• _Problem_: Collect each line of the listing below that includes the word "Task" and copy those lines unchanged.

• _Extracted data_:
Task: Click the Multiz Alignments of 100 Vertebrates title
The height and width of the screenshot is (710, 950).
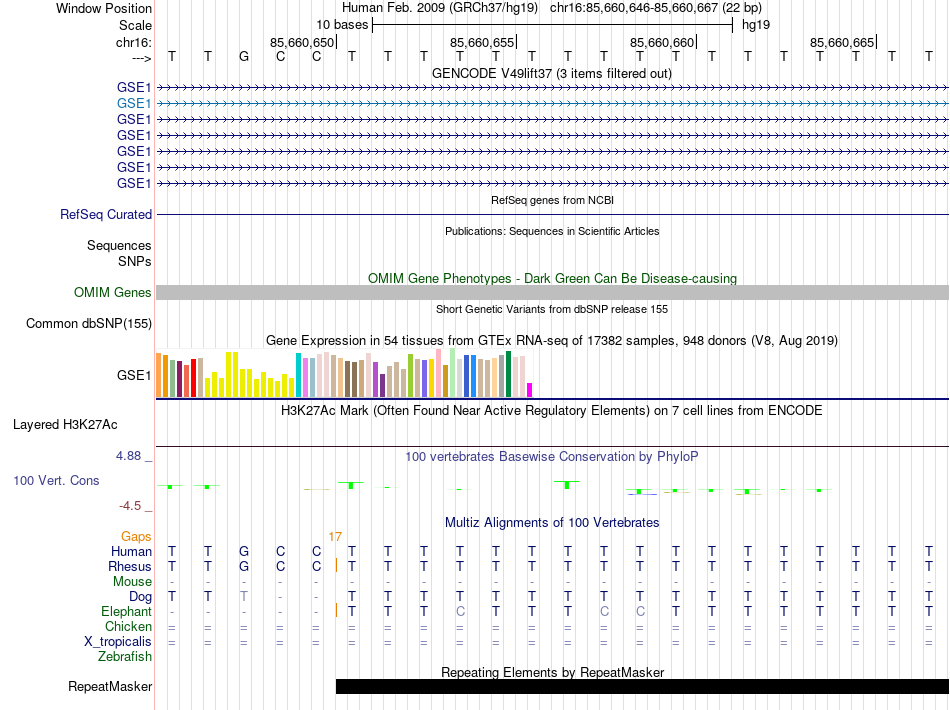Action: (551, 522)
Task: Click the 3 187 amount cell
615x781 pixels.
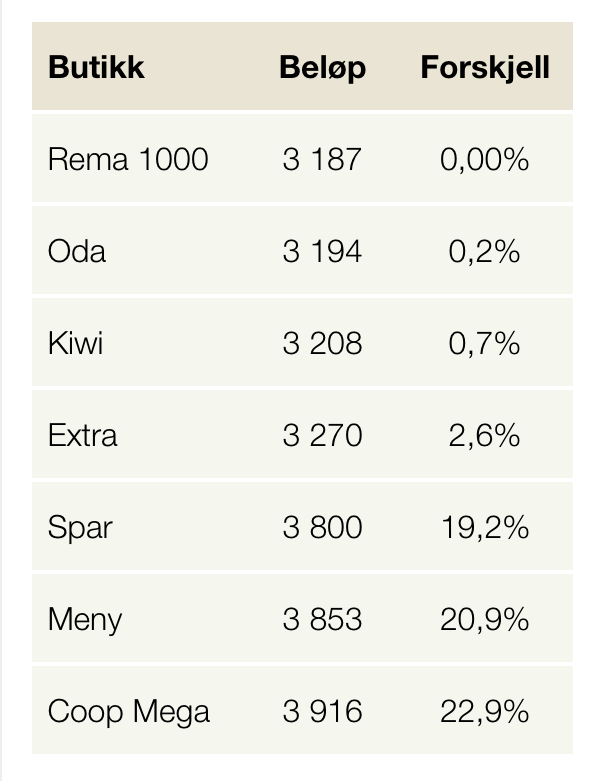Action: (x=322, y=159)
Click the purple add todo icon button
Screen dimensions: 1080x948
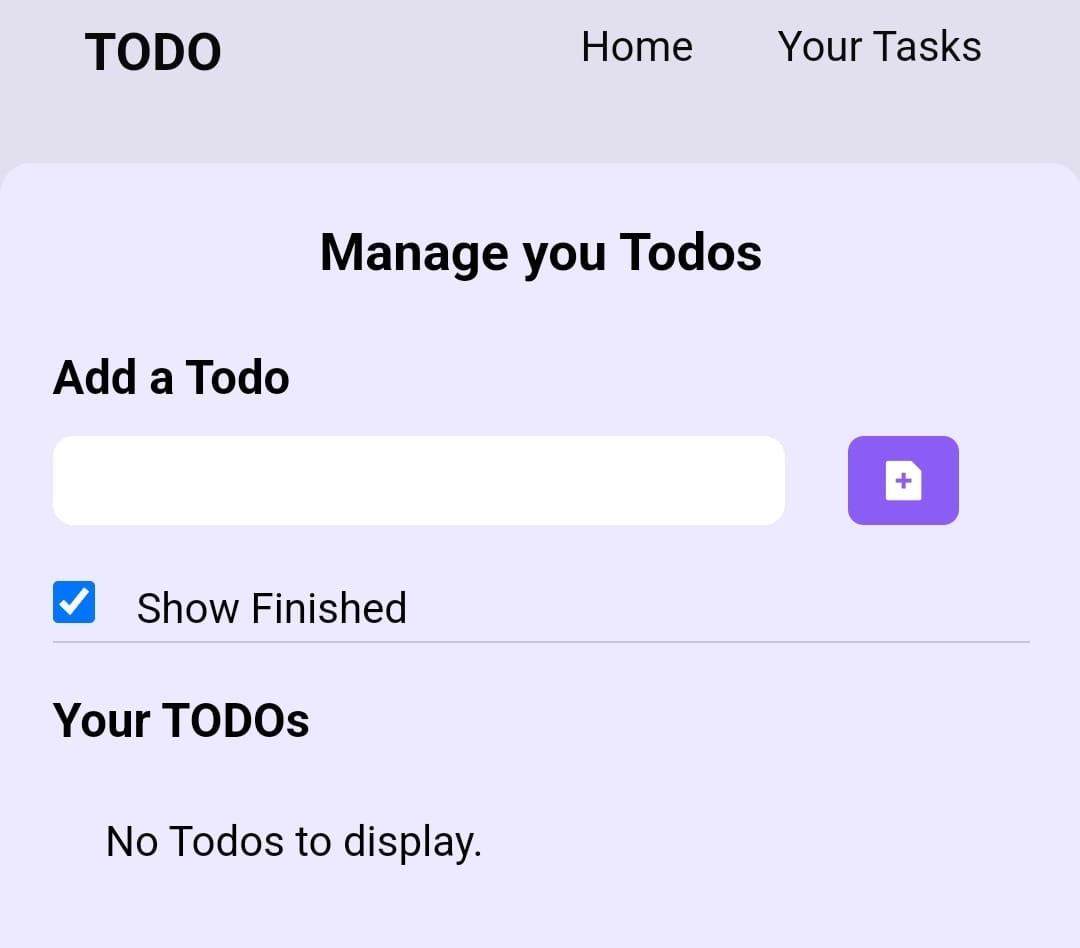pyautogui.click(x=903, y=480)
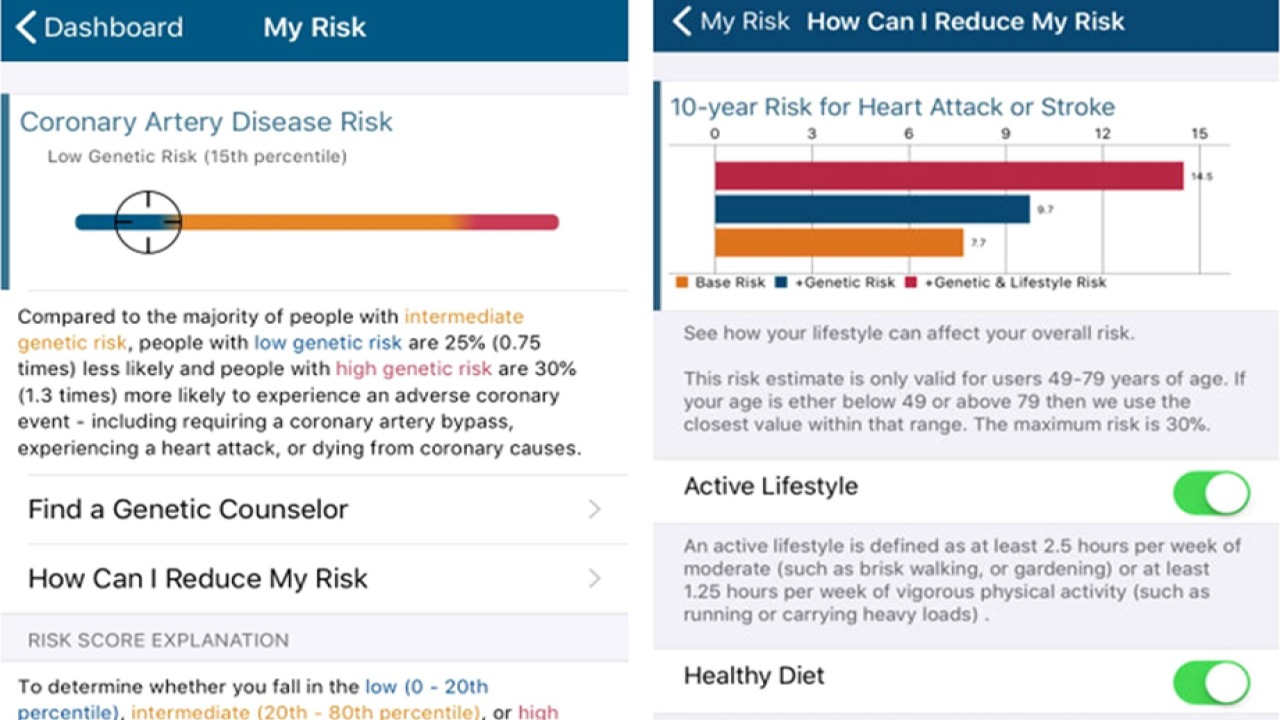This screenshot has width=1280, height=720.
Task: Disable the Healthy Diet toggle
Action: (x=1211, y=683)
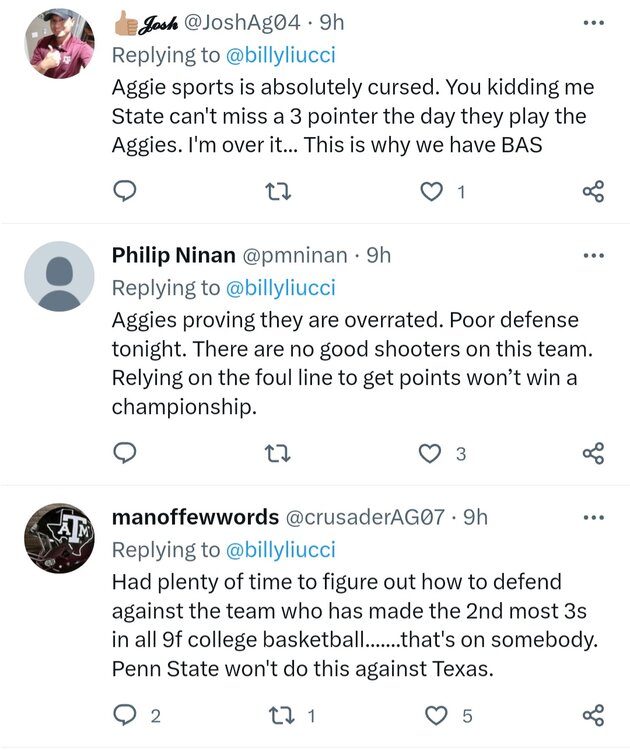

• _Output of the exercise_:
Task: Click the Multiz Alignments of 100 Vertebrates title
Task: Click the 3 187 amount cell
Task: Disable the Healthy Diet toggle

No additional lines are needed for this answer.